Despite the pressures of softer oil prices, OQ maintained its investment-grade status. Fitch Ratings assigned it a bbb- standalone credit profile, while S&P Global reaffirmed a BBB- rating with a stable outlook, demonstrating confidence in the group’s fundamental stability and disciplined portfolio management.

During this period, OQ’s contributions to Oman’s economy showed considerable strength. Total spending in contracts and procurement rose to $729 million, a 35% increase from $541 million in H1 2024. Local expenditures reached $565 million, up 34% from $421 million, underscoring the company’s dedication to enhancing domestic participation in its operations.

The group also saw a substantial increase in ICV retained value, reaching $238 million, a 37% rise compared to $174 million previously. Investments in small and medium enterprises (SMEs) amounted to $128 million, a growth of 29%, while spending directed towards national capacity-building initiatives increased by 30% to $44 million.

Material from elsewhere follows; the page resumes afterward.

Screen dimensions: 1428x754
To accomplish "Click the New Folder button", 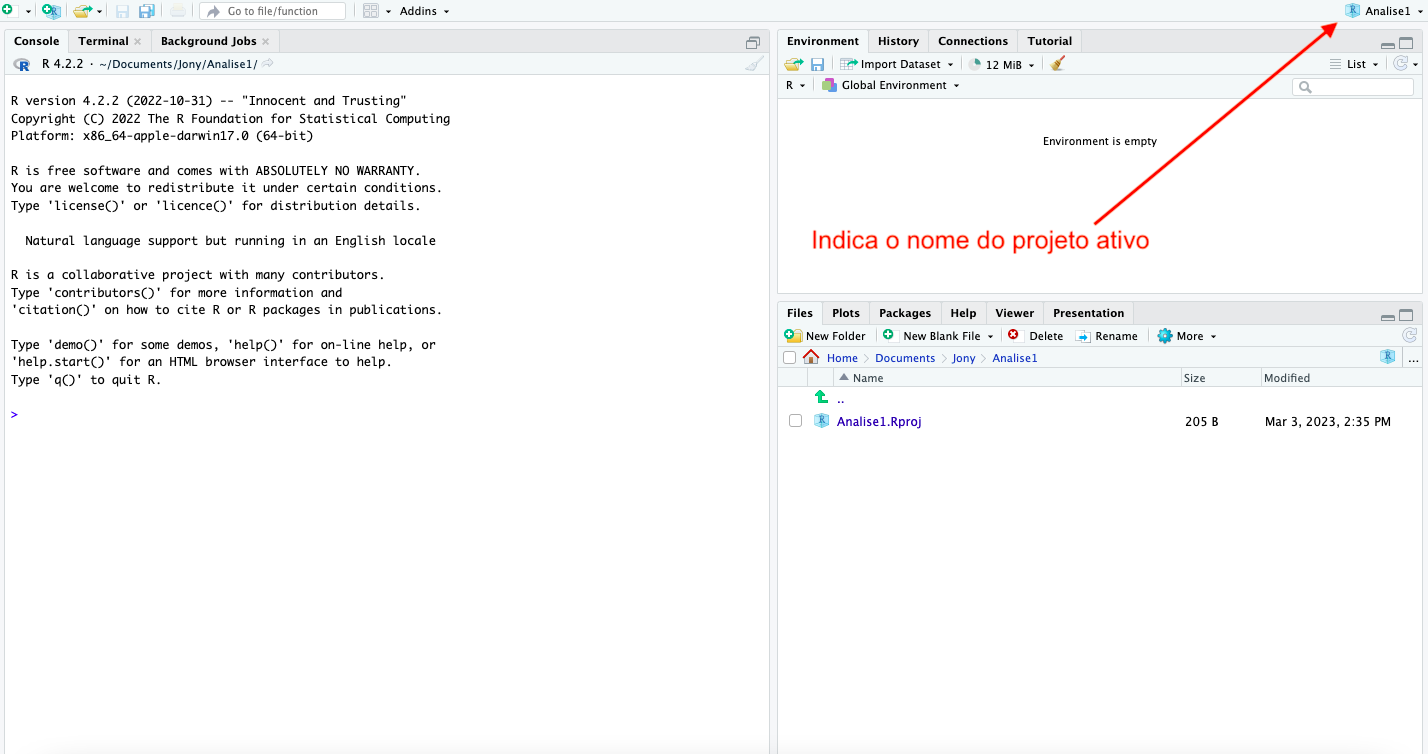I will (825, 336).
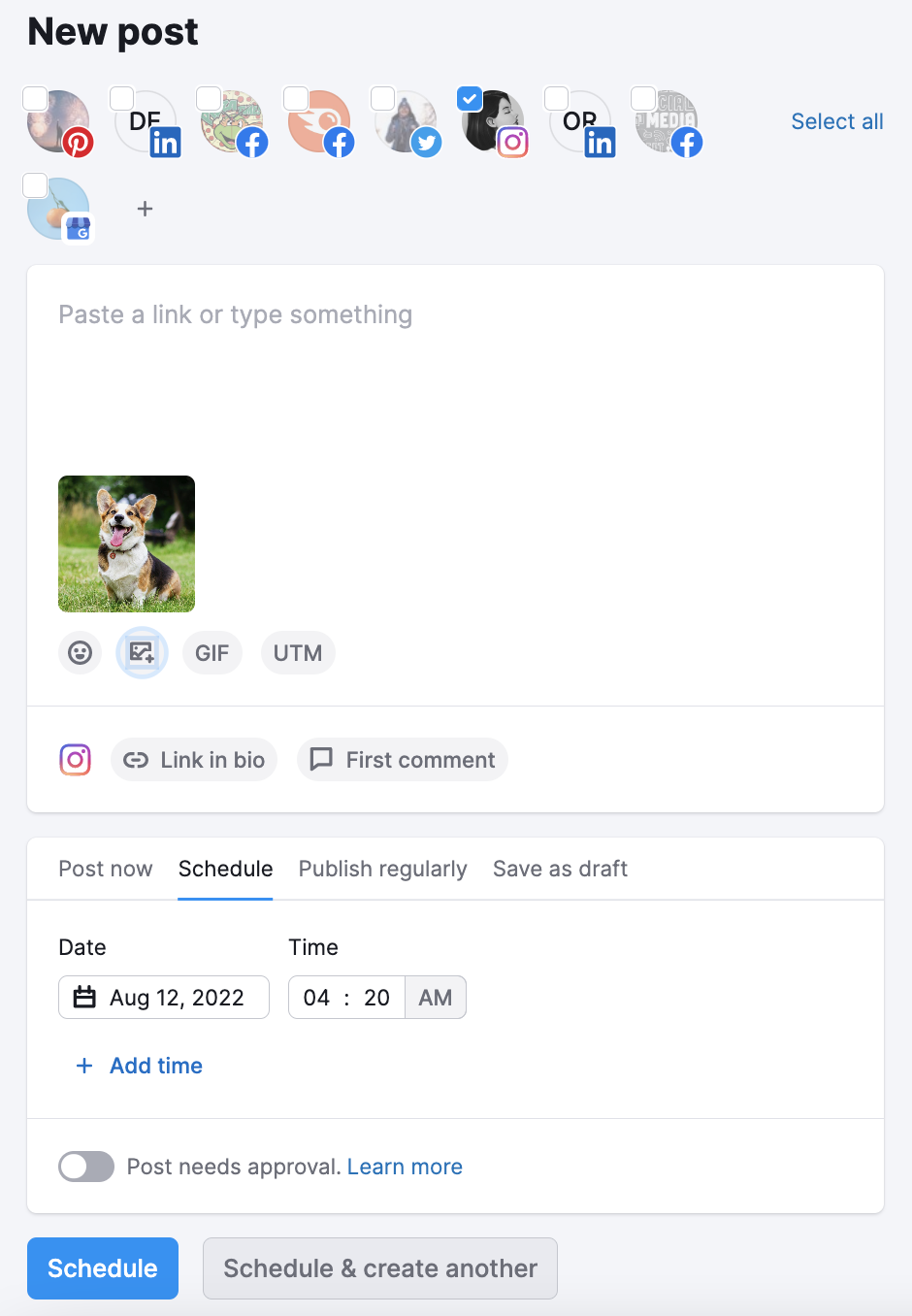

Ashraf Hamed al Mamari, Group CEO of OQ, commented that these results reflect both operational strength and commitment to national priorities. “Our performance showcases the robustness of our portfolio and the disciplined execution of our strategy, enabling us to achieve sustained growth and create lasting value driven by efficiency, diversification, and a clear vision for Oman’s energy future. Our commitment to local spending reinforces our dedication to national value,” he stated.

Analysts have noted that OQ’s impressive local spending and ICV achievements align closely with the goals of Oman Vision 2040, especially in strengthening domestic supply chains, enhancing SME participation, and fostering employment opportunities.

Although the modest decline in EBITDA indicates ongoing sensitivity to fluctuations in oil prices, the increase in profitability and procurement expenditures demonstrates OQ’s operational resilience and focus on value generation outside of hydrocarbons. The performance in H1 2025 solidifies the company’s position as a key driver of Oman’s economy, balancing solid financial returns with an expanding contribution to the Sultanate’s sustainable development agenda.


Special Analysis by Omanet | Navigate Oman’s Market

OQ Group’s strong financial performance amidst declining oil prices highlights significant opportunities for businesses in Oman, especially in the SME sector and local supply chains. The 35% increase in local spending reflects a commitment to national economic diversification, encouraging smart investors to align with Oman Vision 2040 by leveraging this growth in in-country value (ICV) contributions. However, the continuing sensitivity to oil price fluctuations presents a risk that businesses must strategically navigate in their planning and investments.